The keyword expression here is “fully supported,” which is where my friend Bhartiya made a complete left turn and goes into his tirade about the need to keep a system patched for security vulnerabilities, while wrongly shaming the Mint team for suggesting otherwise.
“A few days ago there was a bug in Ubuntu apport that allows anyone to hijack Ubuntu based systems, including Linux Mint. There was another 0-day bug in Ubuntu and Fedora that compromised a system. Every month we come across new vulnerabilities in Linux that are patched by the kernel community or the upstream projects immediately. However, I have never seen any vulnerability reports on the Linux Mint site.
“I am not sure if Linux Mint users really keep an eye on such bug reports. You can’t really keep up with them unless it’s a focus area for you.
“Security is not an ‘If it ain’t broke, don’t fix it’ problem.”
Nope. It’s not. And that’s absolutely not what Lefebvre meant when he suggested, again, that you might want to think twice before upgrading to a new version of the distro when the one you’re using is already supported.
Obviously, Bhartiya is confusing “upgrading” with “updating.”
Linux Mint takes updating your system, both for the latest security patches and bug fixes as well as to keep your system up-to-date with the latest versions of your software, very seriously. So seriously, in fact, that the Update Manager is constantly on display, alongside information about the Internet connection and time-and-date.
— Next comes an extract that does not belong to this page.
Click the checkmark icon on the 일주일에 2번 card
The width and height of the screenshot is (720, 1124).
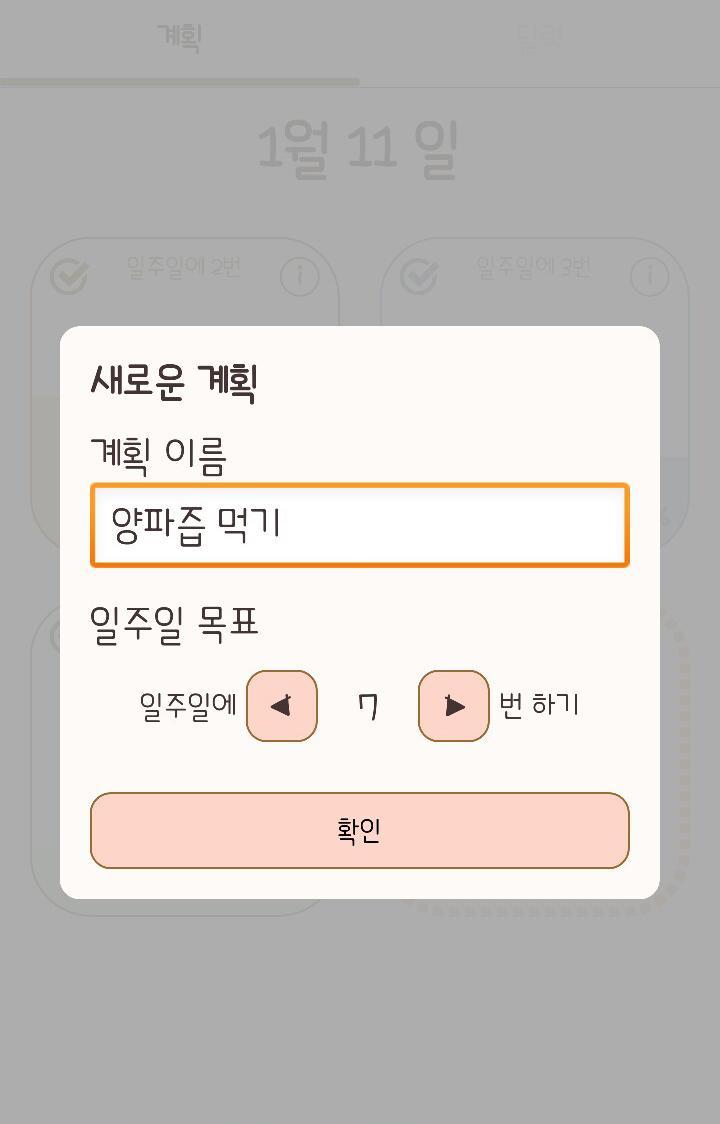click(x=69, y=277)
The update manager icon switches from being grayed-out to blue when updates are available. On the new-to-us machine I’m using to write this article, running Mint 18.0, the Update Manager is currently indicating updates are available. If I pause the cursor over the icon, it notifies me that “5 recommended updates available,” as well as indicating the download size for the updates at 8MB. Clicking on the icon brings up the manager, with a list of uninstalled updates. All that’s necessary from here is to click “Install Updates,” supply a user password when prompted, and the system does the rest.
By design, Linux Mint does not update automatically, and that’s how it should be — most Linux users don’t want anything automatically installed on their computers. And indeed, new users should be instructed on the importance of keeping their system up-to-date and taught to take a gander at the Update Manager icon at least once a day or so to see if anything needs installing.
But to suggest that the Mint crew is putting its users at risk merely by suggesting they might want to think twice before installing the distro’s latest and greatest when the version they’re using is fully supported is very unfair — and misinterprets the point being made.